Titoli del credito di nuovo a picco. Salvini ne approfitta e attacca Francoforte: «Atteggiamento prevaricatore»

La stretta Bce sui deteriorati fa tornare il «mal di banca»

Torna la febbre da Bce sulle banche italiane proprio quando l'europarlamento è più debole perchè alla vigilia del cambio del mandato. E il governo gialloverde ne approfitta per cavalcare la propaganda anti Ue.

Il panico è stato seminato venerdì dalla bozza degli esami Srep arrivata al Monte dei Paschi in cui Francoforte solleva dubbi sulla capacità della banca di attuare il piano di ristrutturazione. E raccomanda a Siena di azzerare entro il 2026 i nuovi flussi di sofferenze e lo stock di crediti deteriorati in essere allo scorso marzo. Non si tratta di un'imposizione, l'istituto può agire diversamente fornendo un'adeguata motivazione. L'allarme è però scattato per l'intero comparto del credito avrebbe ricevuto lettere simili dalla Bce con una diversa deadline a seconda dello stato di salute dei singoli istituti. Rispunta, dunque, quell'Addendum evitato l'anno scorso grazie alla levata di scudi del presidente dell'Europarlamento, Antonio Tajani (nella foto), che ha vinto il braccio di ferro con la Vigilanza Ue allora capitanata da Daniele Nouy. Negoziato risolto con l'impegno della Bce ad applicare le regole, scritte dalla Commissione Ue, con un approccio valutato, appunto, banca per banca».

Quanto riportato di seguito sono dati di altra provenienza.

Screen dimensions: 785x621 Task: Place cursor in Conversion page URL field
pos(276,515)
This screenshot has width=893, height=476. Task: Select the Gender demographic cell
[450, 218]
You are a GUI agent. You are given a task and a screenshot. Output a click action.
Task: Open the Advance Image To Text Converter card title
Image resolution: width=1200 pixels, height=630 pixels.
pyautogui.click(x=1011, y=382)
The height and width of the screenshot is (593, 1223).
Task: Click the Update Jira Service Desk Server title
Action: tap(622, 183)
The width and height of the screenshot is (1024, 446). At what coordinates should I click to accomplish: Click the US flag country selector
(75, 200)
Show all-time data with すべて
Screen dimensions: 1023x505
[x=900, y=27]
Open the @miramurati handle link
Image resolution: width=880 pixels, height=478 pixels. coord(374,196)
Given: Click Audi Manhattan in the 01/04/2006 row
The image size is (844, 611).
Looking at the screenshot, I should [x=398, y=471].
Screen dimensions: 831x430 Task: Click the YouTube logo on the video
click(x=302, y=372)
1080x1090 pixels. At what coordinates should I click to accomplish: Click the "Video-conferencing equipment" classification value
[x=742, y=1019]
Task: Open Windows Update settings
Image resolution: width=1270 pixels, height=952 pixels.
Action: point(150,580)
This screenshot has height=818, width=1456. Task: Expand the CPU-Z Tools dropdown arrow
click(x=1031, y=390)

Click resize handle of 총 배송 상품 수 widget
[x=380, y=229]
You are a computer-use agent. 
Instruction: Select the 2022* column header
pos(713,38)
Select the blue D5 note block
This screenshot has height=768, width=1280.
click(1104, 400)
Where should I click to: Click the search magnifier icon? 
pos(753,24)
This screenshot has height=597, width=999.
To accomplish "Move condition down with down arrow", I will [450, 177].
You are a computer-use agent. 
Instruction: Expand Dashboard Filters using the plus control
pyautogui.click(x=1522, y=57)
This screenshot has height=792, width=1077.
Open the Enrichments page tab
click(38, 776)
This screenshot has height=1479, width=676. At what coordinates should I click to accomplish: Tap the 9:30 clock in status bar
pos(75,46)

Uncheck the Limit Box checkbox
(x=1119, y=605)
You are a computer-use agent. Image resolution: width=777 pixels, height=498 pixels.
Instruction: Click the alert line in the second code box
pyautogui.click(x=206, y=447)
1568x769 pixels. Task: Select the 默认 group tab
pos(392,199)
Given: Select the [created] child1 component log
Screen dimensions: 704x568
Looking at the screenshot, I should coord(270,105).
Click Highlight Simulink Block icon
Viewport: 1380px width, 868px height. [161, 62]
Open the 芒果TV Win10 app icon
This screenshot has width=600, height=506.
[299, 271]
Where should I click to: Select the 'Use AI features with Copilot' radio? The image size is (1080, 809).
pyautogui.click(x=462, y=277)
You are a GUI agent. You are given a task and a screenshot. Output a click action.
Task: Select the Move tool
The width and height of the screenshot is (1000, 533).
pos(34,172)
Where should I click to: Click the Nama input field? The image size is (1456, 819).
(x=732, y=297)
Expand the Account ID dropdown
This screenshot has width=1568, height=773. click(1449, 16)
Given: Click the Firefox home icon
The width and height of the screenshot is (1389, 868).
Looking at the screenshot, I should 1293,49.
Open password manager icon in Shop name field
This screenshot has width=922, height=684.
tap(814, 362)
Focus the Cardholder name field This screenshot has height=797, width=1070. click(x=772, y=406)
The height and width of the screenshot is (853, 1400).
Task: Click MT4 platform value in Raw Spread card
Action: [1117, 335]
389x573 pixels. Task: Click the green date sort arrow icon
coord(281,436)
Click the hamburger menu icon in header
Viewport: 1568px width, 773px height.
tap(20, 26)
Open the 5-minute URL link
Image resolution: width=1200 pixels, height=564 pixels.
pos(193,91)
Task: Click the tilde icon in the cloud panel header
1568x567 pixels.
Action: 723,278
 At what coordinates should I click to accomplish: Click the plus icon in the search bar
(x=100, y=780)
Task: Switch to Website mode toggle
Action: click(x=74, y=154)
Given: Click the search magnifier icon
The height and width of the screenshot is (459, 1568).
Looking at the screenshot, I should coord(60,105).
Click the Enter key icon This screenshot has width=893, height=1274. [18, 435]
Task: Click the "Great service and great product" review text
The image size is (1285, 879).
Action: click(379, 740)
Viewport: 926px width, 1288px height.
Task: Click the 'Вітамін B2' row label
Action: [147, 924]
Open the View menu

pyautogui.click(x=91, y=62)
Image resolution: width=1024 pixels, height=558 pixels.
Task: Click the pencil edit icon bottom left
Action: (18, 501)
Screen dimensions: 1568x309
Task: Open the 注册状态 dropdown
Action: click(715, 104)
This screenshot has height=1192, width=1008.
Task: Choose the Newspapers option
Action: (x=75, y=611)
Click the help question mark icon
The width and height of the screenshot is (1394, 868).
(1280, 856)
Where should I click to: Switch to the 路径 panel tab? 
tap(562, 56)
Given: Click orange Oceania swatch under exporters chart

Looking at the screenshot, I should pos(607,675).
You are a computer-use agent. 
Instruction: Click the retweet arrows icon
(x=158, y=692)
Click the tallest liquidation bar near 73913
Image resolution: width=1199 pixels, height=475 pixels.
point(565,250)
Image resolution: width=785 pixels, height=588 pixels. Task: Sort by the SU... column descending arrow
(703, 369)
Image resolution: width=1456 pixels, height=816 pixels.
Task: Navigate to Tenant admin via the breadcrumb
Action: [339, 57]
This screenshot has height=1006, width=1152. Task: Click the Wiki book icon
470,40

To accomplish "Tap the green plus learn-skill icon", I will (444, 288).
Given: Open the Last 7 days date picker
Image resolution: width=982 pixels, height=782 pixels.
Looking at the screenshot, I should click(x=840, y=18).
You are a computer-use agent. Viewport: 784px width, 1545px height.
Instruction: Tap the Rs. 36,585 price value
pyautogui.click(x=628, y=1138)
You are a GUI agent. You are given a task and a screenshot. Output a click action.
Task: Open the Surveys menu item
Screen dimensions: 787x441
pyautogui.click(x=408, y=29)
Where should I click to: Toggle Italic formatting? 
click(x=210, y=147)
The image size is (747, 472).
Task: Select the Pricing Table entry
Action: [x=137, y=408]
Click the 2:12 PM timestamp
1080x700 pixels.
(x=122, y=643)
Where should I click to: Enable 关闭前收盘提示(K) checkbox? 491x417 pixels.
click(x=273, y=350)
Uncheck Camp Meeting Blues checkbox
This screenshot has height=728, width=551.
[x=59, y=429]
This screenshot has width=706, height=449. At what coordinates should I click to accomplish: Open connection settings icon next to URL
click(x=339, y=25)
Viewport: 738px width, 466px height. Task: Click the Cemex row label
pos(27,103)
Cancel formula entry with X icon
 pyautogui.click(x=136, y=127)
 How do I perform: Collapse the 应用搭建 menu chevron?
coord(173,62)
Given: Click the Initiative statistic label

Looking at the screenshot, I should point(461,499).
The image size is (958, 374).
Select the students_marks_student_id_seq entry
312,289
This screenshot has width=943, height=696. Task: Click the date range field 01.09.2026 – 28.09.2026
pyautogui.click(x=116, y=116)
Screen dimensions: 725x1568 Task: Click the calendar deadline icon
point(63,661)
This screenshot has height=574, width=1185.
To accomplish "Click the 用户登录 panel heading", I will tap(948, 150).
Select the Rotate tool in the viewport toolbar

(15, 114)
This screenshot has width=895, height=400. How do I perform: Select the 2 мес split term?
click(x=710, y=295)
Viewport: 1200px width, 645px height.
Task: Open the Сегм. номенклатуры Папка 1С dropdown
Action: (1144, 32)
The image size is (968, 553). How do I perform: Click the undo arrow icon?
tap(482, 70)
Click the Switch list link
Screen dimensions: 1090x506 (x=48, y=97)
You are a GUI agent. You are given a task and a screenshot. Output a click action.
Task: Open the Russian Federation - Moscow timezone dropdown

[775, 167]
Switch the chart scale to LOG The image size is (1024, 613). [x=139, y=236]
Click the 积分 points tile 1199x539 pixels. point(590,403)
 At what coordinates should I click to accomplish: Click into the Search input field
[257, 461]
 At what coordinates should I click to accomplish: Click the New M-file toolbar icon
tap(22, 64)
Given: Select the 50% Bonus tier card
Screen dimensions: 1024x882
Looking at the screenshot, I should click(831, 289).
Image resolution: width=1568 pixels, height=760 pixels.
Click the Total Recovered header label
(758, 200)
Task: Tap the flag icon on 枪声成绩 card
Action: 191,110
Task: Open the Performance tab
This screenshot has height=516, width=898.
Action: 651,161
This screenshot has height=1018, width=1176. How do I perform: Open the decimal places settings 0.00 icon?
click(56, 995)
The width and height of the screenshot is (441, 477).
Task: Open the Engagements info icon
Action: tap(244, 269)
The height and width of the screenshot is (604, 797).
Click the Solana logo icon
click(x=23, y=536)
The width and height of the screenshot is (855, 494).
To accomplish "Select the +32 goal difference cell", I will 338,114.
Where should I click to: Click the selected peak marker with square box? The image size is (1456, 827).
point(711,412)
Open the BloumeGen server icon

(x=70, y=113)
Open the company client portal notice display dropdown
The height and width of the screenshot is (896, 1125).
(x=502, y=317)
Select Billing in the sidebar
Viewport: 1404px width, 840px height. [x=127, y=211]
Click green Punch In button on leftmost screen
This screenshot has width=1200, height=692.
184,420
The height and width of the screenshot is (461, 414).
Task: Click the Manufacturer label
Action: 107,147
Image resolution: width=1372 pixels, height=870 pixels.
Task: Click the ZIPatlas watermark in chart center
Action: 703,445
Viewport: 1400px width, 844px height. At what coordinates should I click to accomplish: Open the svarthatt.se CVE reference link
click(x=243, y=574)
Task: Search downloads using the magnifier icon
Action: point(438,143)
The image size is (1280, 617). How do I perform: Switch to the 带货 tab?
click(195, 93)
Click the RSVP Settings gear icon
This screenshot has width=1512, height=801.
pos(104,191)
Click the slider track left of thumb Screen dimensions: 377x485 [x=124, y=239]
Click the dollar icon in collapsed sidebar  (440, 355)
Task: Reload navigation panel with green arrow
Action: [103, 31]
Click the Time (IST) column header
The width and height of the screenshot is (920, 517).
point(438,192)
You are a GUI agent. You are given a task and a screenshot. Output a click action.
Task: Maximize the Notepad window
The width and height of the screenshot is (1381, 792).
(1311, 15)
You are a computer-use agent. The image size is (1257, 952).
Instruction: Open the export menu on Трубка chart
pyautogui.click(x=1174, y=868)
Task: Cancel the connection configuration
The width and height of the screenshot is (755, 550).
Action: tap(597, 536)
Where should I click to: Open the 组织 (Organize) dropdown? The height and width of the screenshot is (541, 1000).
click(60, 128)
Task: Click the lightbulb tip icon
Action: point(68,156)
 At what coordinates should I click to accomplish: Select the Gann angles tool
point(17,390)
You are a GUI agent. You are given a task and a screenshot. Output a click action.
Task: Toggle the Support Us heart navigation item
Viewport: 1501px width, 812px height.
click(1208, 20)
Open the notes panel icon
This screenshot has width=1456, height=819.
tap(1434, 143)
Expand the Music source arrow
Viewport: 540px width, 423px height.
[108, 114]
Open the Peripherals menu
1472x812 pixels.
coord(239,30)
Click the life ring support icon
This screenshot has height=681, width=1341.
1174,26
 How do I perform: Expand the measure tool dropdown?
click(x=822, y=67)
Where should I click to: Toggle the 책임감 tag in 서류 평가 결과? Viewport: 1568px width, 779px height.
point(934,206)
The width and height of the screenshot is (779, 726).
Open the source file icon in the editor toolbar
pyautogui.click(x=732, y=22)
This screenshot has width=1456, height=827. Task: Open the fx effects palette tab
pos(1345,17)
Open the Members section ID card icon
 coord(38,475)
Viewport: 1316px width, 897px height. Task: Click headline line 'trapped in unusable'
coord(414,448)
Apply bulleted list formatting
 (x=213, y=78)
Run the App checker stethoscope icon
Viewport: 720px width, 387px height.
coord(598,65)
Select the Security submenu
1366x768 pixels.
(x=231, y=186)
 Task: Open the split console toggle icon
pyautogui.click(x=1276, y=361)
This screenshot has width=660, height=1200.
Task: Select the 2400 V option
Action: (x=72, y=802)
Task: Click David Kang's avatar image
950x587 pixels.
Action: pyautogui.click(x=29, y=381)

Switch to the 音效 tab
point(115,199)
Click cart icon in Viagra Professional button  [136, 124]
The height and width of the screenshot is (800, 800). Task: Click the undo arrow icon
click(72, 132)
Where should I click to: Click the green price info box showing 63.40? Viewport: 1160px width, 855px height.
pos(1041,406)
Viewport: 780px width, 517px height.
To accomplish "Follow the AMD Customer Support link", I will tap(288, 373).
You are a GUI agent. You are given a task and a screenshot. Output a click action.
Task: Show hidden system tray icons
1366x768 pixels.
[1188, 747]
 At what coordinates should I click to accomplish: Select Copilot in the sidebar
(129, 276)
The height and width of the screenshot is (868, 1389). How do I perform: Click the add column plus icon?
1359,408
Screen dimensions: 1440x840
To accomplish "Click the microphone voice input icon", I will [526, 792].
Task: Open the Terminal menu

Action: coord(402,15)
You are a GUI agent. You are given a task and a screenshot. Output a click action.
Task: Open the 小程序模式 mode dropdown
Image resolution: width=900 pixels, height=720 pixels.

I risultati definitivi dei cosiddetti Srep, e le conseguenti raccomandazioni banca per banca, arriveranno verso fine mese. Ma a far salire la febbre sono state le note degli analisti che si sono già messi a fare i conti: per gli esperti di Kepler gli accantonamenti aggiuntivi da fare entro il 2026 sarebbero nell'area di 63 miliardi nei confronti delle prime 6 banche italiane. Quelli di Mediobanca hanno calcolato che una stretta dell'Eurotower sui deteriorati costerebbe agli istituti italiani il 17% degli utili aggregati al 2026 e 15 miliardi di ulteriori accantonamenti.

Si tratta comunque di simulazioni basate sull'ipotesi estrema che le banche non raggiungano mai una copertura del 100% accelerando anzi la vendita dei crediti difficili. Ma ieri, per la seconda seduta consecutiva, i titoli bancari sono stati bersagliati dalle vendite: Unicredit ha perso il 3,1%, Intesa Sanpaolo l'1,2%, Ubi quasi il 5%, il Banco Bpm più del 4% e le azioni Mps hanno lasciato sul terreno un altro 7,6% dopo il -10% di lunedì. La politica ne ha subito approfittato per alzare i toni: «Il nuovo attacco della Bce al sistema bancario italiano e a Mps dimostra ancora una volta che l'Unione Bancaria causa instabilità», ha detto il vicepresidente del Consiglio, Matteo Salvini. Denunciando «l'atteggiamento prevaricatore della Bce che scavalca aggravandole le recenti decisioni della Commissione». Sulla stessa linea i deputati grillini.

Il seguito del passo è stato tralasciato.